We’ve seen otters on the beach below the cottage on many occasions – sometimes at midday in bright sunshine. We were delighted to see a dog otter swim by on Saturday evening as we were welcoming our new guests. In coastal areas otters were often thought of as diurnal (active in the day) – but a recent study on Skye found that they are active day and night – with their behaviour divided between fishing, eating, grooming and sleeping.
We’ve been working over the last three days to replace the old lead and zinc ridge on the cottage. This job was left over when we re-roofed the cottage with fibreglass last summer. The new ridge is constructed in wood and coated in fibreglass. We took the opportunity to re-coat the whole roof with a new grey topcoat. This latest piece of work unifies all the sections of the cottage – and give a clean ridge-line to the whole building. Hopefully, we won’t need to do any more work on the roof for some time – and our guests will be cosy, dry and warm.
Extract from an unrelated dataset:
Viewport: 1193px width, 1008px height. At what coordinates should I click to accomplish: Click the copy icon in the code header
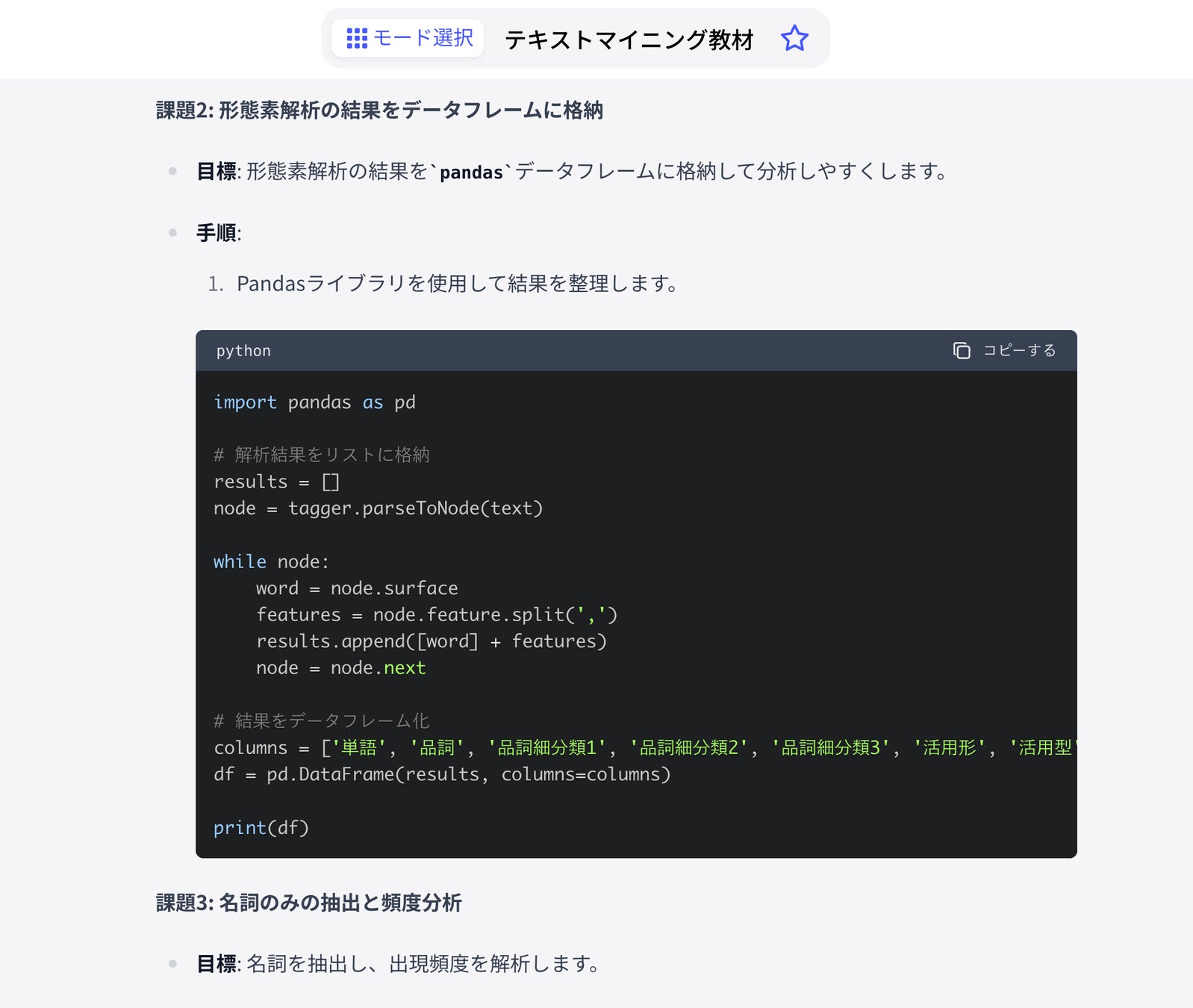click(x=962, y=351)
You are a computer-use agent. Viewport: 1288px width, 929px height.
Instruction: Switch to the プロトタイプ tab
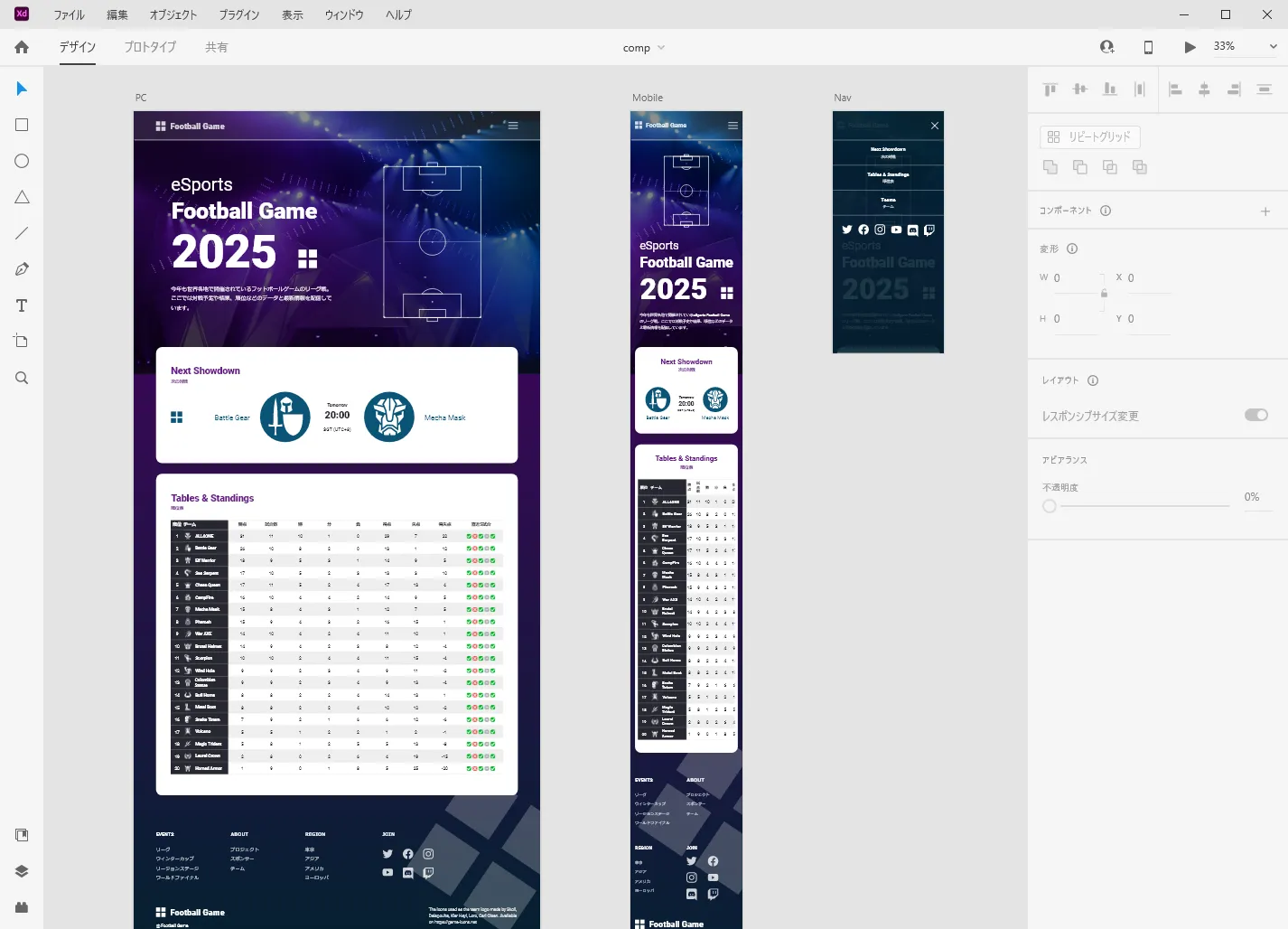(150, 47)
We’re enjoying some ‘real’ summer weather here on the island. Waking each morning to a spectacular light show of reds and oranges on the eastern horizon and then accompanied by bright sunshine and clear skies for the whole day. After a day of bleaching and burning the sun slips down to the west and we experience a son et lumière of dancing and decaying light – accompanied by the calling of the corncrake.
It seems that we’re in for a lovely week – promises of warm, bright, clear sunny days as high pressure builds up to the west. This is always such an optimistic time of the year – clearing skies, warmer and longer days – the return of the corncrake and shoreline birds full of energy, collecting nesting material and singing with gusto.
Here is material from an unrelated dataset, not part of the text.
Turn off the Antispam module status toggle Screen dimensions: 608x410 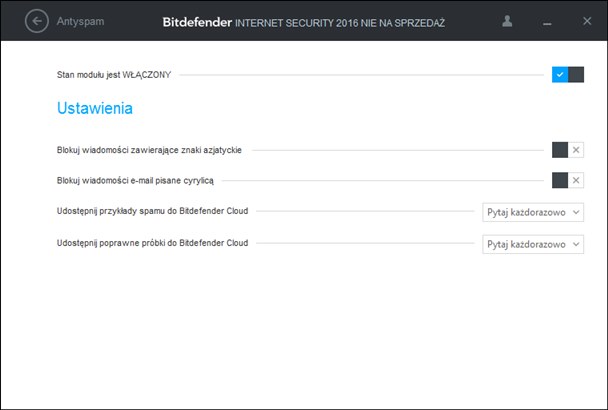click(568, 74)
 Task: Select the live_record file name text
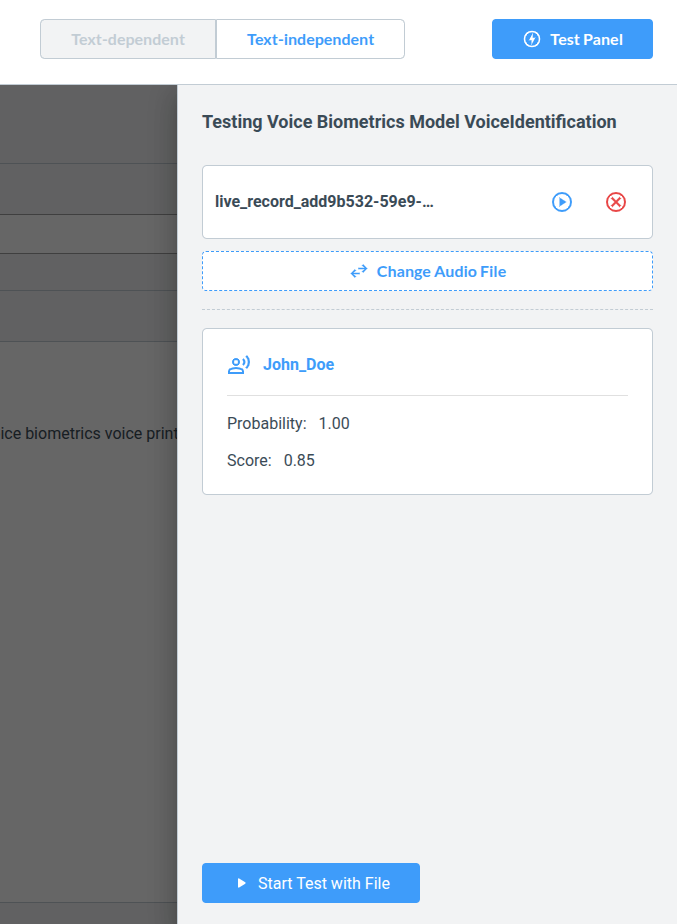click(x=325, y=202)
With lengthening days, full of brightness and warmth, it seems that winter is only a diminishing memory. We’ve had another wonderful spring day on the island, and on the beach below the cottage, the palette of colours along the shore and beyond the rocks into the turquoise sea, are assuredly those of longer spring days.
We’ve had wonderful bright, sunny weather over the last few days. It’s noticeable that the light has changed. Gone is the thin, mean light of winter and in its place is the generous, golden light of spring bringing warmth to every surface that it strikes. As the days lengthen, and the shadows become shorter, the beautiful ‘straw’ light transforms the colours along the beach below the cottage. Ben More still has a few patches of winter snow on its highest shoulders, but here on the beach, spring has sprung and new life is stirring.
We’ve had a lovely week preparing the cottage for the first guests. The weather has been perfect – and we painted the exterior walls white and the woodwork peacock blue on Monday and Tuesday with the sun shining and the sound of the waves crashing on the beach. We’ll be working on the inside this week – painting, oiling the floors and deep cleaning the entire cottage. Looking forward to another summer – meeting some old friends who have re-booked again this year and some new visitors who, we hope, have a restful and relaxing time in the cottage.
This week’s supermoon has created massive tidal ranges around the world. We’ve seen huge tidal variation this week on our beach – reefs and skerries appearing at low tide that we very rarely see. It’s been rather stormy with a spectacular swell running along the coast. The confluence of these two phenomena has created conditions that have scoured the beach and caused the sea to nibble away at the headland. Fortunately, there has been hardly any erosion to the dunes just below the cottage. Another bullet dodged!
It’s been a stormy start to 2018. Wind speeds of 50-70 mph have been regularly recorded, and we seem to have been living with yellow ‘be aware’ warnings for days. Heavy rainfall has soaked the already wet ground and it feels like the island is gradually sinking. In times past the island was sometimes referred to as the ‘land below the waves’ – it certainly feels like an appropriate name for these first few days of the new year. The ferry has had some battles with the elements – captured here by Alan Millar.
Very occasionally we get ground frosts on the island. When they arrive they have an enchanting effect on the seaweed and detritus found along the strandline on the beach below the cottage. These findings sparkle and glisten in the light and bring an unexpected embellishment to a beach walk on a frosty morning.